### Your goal
Produce an exact copy of the first line of the data below and each line after it, please, up to and including the one with "Set cursor on".

### Given data
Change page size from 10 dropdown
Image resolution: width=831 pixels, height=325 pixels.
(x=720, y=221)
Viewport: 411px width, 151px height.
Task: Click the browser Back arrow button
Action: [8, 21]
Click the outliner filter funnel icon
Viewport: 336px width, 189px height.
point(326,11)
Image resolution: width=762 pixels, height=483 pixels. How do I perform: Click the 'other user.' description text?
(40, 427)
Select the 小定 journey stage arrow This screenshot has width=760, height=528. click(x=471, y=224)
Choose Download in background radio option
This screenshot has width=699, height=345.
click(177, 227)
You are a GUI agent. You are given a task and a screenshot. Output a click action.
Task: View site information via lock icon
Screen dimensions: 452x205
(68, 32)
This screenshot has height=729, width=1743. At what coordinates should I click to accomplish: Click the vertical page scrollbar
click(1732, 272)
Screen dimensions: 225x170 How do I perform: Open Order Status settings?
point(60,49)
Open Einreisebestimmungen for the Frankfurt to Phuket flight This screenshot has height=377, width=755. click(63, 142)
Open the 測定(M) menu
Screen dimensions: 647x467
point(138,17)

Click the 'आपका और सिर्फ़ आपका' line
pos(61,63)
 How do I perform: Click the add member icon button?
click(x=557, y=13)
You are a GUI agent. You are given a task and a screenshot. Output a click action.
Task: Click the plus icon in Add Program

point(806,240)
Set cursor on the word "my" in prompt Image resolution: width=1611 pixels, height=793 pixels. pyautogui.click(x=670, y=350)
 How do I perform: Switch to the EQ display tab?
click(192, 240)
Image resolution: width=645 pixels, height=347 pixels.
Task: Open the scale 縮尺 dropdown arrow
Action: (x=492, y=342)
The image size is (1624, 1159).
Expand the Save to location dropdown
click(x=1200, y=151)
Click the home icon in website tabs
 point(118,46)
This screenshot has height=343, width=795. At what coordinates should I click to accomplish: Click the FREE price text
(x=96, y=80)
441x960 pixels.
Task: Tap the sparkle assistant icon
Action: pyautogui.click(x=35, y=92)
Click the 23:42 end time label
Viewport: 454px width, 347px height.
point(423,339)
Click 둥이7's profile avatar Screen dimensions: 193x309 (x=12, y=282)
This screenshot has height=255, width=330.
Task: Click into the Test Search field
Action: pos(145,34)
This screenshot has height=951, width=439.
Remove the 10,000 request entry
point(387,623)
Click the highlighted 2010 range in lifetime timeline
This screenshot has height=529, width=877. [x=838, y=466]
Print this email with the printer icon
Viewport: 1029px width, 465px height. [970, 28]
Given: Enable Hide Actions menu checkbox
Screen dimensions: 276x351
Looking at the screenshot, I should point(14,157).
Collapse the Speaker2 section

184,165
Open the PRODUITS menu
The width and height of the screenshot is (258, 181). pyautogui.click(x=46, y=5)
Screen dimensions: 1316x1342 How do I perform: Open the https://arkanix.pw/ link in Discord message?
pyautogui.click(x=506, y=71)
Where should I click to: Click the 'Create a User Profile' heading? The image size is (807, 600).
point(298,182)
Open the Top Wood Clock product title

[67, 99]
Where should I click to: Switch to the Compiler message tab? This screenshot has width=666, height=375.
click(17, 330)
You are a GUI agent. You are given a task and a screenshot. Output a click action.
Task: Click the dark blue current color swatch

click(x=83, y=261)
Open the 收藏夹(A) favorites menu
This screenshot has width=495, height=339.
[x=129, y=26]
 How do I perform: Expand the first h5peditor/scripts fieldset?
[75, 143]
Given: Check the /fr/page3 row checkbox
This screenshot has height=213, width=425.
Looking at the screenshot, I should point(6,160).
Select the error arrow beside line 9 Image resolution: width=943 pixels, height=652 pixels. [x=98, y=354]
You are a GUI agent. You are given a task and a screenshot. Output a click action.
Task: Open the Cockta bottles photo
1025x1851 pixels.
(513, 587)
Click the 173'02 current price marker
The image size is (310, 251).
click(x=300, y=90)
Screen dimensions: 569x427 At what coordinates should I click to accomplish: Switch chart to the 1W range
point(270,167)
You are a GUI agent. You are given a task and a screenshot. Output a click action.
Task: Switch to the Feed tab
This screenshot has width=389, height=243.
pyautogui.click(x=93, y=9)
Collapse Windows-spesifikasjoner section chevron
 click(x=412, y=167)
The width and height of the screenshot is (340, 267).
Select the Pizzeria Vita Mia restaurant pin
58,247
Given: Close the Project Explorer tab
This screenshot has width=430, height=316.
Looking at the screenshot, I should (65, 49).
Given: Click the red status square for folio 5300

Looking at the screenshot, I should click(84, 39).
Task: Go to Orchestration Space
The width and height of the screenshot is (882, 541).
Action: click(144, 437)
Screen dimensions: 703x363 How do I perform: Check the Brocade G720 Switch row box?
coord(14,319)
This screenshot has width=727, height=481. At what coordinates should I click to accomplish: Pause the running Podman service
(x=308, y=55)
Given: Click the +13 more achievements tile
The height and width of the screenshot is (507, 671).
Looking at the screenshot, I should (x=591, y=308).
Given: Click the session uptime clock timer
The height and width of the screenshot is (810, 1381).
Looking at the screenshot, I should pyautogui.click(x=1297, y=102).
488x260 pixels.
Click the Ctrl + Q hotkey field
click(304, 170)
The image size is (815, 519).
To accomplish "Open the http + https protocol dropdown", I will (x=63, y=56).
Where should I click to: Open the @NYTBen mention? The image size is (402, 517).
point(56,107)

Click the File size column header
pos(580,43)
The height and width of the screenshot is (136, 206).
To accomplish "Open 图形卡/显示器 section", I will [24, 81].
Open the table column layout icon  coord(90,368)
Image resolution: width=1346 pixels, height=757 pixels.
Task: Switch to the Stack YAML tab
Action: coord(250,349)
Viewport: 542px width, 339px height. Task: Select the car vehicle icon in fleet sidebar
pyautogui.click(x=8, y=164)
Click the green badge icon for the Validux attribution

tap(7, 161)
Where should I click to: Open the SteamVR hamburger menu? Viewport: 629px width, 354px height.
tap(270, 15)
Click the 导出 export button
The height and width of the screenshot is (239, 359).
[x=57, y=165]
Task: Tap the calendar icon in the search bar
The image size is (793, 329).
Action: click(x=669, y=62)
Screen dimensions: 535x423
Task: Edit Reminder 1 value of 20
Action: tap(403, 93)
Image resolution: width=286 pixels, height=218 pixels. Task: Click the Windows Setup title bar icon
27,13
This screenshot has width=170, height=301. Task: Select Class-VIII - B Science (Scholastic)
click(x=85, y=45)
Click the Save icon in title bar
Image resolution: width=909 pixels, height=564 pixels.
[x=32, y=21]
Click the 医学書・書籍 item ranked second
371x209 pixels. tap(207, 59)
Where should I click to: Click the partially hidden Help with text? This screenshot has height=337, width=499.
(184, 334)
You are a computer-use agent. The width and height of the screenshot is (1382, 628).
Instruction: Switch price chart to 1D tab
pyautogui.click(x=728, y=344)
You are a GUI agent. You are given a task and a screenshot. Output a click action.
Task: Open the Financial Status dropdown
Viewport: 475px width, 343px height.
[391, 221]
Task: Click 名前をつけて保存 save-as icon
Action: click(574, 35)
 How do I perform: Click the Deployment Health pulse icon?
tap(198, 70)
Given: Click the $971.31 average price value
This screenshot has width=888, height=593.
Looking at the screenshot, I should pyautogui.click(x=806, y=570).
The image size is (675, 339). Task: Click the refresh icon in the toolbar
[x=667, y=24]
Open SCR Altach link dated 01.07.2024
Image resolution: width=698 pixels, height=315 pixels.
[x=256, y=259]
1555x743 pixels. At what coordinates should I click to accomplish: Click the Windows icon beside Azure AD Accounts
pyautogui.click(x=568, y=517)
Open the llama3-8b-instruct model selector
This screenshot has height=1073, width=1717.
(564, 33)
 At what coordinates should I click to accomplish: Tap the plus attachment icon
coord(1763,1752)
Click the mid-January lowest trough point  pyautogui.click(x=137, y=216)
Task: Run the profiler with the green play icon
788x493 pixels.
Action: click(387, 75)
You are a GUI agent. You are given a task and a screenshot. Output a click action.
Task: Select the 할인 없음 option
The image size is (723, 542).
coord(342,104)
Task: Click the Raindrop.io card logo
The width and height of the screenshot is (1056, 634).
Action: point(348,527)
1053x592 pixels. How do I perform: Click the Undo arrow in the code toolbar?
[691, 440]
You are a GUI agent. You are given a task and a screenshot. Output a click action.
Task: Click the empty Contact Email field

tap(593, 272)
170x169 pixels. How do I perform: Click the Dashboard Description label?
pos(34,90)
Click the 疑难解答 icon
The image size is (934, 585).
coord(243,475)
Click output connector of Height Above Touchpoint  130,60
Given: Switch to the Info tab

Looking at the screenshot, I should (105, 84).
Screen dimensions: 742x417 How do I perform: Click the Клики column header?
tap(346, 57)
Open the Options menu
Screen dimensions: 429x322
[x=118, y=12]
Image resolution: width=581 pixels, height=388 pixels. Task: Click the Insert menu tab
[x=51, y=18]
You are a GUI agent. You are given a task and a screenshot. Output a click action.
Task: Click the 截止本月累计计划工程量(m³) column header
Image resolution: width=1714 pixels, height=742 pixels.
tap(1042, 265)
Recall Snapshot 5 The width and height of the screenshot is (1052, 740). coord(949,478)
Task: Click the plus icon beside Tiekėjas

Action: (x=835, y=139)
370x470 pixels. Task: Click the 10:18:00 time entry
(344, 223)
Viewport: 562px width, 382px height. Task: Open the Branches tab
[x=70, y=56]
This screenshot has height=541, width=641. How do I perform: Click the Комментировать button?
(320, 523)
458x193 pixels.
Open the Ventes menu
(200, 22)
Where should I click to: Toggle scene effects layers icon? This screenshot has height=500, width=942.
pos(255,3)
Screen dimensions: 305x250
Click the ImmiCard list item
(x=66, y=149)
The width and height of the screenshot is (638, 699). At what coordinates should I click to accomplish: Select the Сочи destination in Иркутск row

### Result below
Change page size from 10 dropdown
Image resolution: width=831 pixels, height=325 pixels.
(x=720, y=221)
Viewport: 411px width, 151px height.
Task: Click the browser Back arrow button
Action: [8, 21]
Click the outliner filter funnel icon
Viewport: 336px width, 189px height.
point(326,11)
Image resolution: width=762 pixels, height=483 pixels. How do I perform: Click the 'other user.' description text?
(40, 427)
Select the 小定 journey stage arrow This screenshot has width=760, height=528. click(x=471, y=224)
Choose Download in background radio option
This screenshot has width=699, height=345.
click(177, 227)
You are a GUI agent. You are given a task and a screenshot. Output a click action.
Task: View site information via lock icon
Screen dimensions: 452x205
(68, 32)
This screenshot has height=729, width=1743. At what coordinates should I click to accomplish: Click the vertical page scrollbar
click(1732, 272)
Screen dimensions: 225x170 How do I perform: Open Order Status settings?
point(60,49)
Open Einreisebestimmungen for the Frankfurt to Phuket flight This screenshot has height=377, width=755. click(63, 142)
Open the 測定(M) menu
Screen dimensions: 647x467
point(138,17)

Click the 'आपका और सिर्फ़ आपका' line
pos(61,63)
 How do I perform: Click the add member icon button?
click(x=557, y=13)
You are a GUI agent. You are given a task and a screenshot. Output a click action.
Task: Click the plus icon in Add Program

point(806,240)
Set cursor on the word "my" in prompt Image resolution: width=1611 pixels, height=793 pixels. pyautogui.click(x=670, y=350)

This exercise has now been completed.